No you shouldn’t if you don’t want to. Is he incredibly greatful that you do 9 times out of 10?

Youseethethingis · 16/12/2020 17:00

What did your DH actually say when you said he’d have to do it?

Hellotheresweet · 16/12/2020 17:03

9 out of 10 times doesn’t mean much if spread over three years for example! How often?

Hellotheresweet · 16/12/2020 17:05

* His kids his responsibility*

Legally. But if you actually want to build a family with a new family that is harmonious in the long term, this stance isn’t compatible with that.

Shinyletsbebadguys · 16/12/2020 17:11

YANBU , if he chooses to say yes then he does it.

My DP is brilliant and before this year and working away a lot he regularly took DC to school ,at one point just before lockdown more than me because my work hours were nuts.

However if I agreed to something like this then he would be completely within his rights to say I needed to do it. He wouldn't just to be an arse but that's not what you are doing . You are tired and don't want to. It's totally fair to say no.

Absolute rubbish that this stance isn't compatible.

It wouldn't be compatible if you refused outright ever to do it , if you share a home and a life with a parent it's not unreasonable to do it when available , happy to , in general normal family life. However why can't you say no in this situation , being a step parent doesn't mean being a doormat.

For what it's worth I am the resident parent living with (unmarried) a step parent and I would view this as fair.

Youseethethingis · 16/12/2020 17:13

Ok then.
“My kids = some woman I just mets responsibility” Hmm

Hellotheresweet · 16/12/2020 17:25

@Youseethethingis

Ok then. “My kids = some woman I just mets responsibility” Hmm
Responsibility to respect her rules whilst in her home, whether that be no TV before 6, do certain chores, refrain from sweating, not to have technology at the table etc.

So his, responsibility but if a different kind.

Hellotheresweet · 16/12/2020 17:29

Swearing!

Hellotheresweet · 16/12/2020 17:29

so yes, responsibility, but if a different kind

RedMarauder · 16/12/2020 17:32

@Hellotheresweet

* His kids his responsibility*

Legally. But if you actually want to build a family with a new family that is harmonious in the long term, this stance isn’t compatible with that.

Actually, step-parents need to make their boundaries clear from the beginning to have a harmonious long term future.

If the OP's DH can't be bothered to find out if his wife is free when he agrees to look after his own kids from another woman, then he needs to look after them himself.

pringlebells · 16/12/2020 17:33

Yanbu

Songbird232018 · 16/12/2020 19:25

Why can't mum??

Hellotheresweet · 16/12/2020 20:03

Agreed
But she hasn’t set the boundaries (9 out of 10 times)

Longdistance · 16/12/2020 20:05

Not your problem.

funinthesun19 · 16/12/2020 20:24

Legally.
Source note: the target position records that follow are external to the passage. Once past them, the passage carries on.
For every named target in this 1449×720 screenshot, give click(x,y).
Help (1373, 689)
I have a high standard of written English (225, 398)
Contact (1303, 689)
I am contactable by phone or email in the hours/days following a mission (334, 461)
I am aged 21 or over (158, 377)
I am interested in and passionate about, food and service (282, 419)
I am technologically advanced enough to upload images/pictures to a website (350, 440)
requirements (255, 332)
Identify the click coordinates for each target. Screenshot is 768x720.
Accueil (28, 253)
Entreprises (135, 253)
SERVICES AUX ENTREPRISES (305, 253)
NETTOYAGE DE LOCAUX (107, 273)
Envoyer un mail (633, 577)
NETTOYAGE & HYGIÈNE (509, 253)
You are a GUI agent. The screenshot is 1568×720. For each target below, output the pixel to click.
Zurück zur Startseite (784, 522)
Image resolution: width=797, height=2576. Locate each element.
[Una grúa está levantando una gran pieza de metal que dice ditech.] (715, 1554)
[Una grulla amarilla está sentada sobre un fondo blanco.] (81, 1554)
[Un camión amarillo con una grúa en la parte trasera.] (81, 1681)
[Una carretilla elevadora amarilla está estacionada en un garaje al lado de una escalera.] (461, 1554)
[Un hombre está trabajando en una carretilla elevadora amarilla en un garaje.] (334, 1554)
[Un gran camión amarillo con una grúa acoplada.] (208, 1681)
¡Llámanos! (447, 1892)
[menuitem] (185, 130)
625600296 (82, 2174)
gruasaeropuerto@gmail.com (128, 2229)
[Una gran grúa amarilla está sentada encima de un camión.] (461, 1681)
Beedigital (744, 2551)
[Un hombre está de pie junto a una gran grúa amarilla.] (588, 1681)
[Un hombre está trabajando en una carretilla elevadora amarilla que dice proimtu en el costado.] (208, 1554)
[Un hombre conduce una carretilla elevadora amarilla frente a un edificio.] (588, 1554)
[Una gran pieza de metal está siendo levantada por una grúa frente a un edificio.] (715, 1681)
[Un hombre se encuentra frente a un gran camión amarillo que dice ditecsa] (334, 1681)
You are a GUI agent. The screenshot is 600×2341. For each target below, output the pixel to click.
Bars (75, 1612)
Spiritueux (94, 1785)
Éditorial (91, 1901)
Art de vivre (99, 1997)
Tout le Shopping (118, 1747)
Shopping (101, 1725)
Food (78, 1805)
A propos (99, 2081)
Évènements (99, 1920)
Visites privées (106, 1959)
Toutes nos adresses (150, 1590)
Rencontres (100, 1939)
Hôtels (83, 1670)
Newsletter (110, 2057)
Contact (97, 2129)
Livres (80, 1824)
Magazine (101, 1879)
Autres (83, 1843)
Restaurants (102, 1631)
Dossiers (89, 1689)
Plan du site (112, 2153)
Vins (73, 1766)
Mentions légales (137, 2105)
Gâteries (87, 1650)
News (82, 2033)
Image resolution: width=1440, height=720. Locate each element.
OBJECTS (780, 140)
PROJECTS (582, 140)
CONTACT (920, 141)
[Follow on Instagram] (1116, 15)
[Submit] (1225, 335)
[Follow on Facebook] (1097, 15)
But if you actually want to build a family with a new family that is harmonious in the long term, this stance isn’t compatible with that.

I’ll tell you what stance isn’t compatible. The dad agreeing to do xyz when the mum asks, and then his partner is left to do it. There is nothing harmonious about that.

MyCatHatesEverybody · 16/12/2020 21:28

But she hasn’t set the boundaries (9 out of 10 times)

How hasn't she set boundaries? OP says "When they are with us, I take them 9 times out of 10 to school."

The DC aren't due to be with them, it's purely as a favour to mum in this instance. It has zero to do with the school run arrangements OP's household makes during their scheduled contact times.

I never cease to be amazed at the determination that some posters show in order to twist every conceivable scenario around to being the step mum's fault.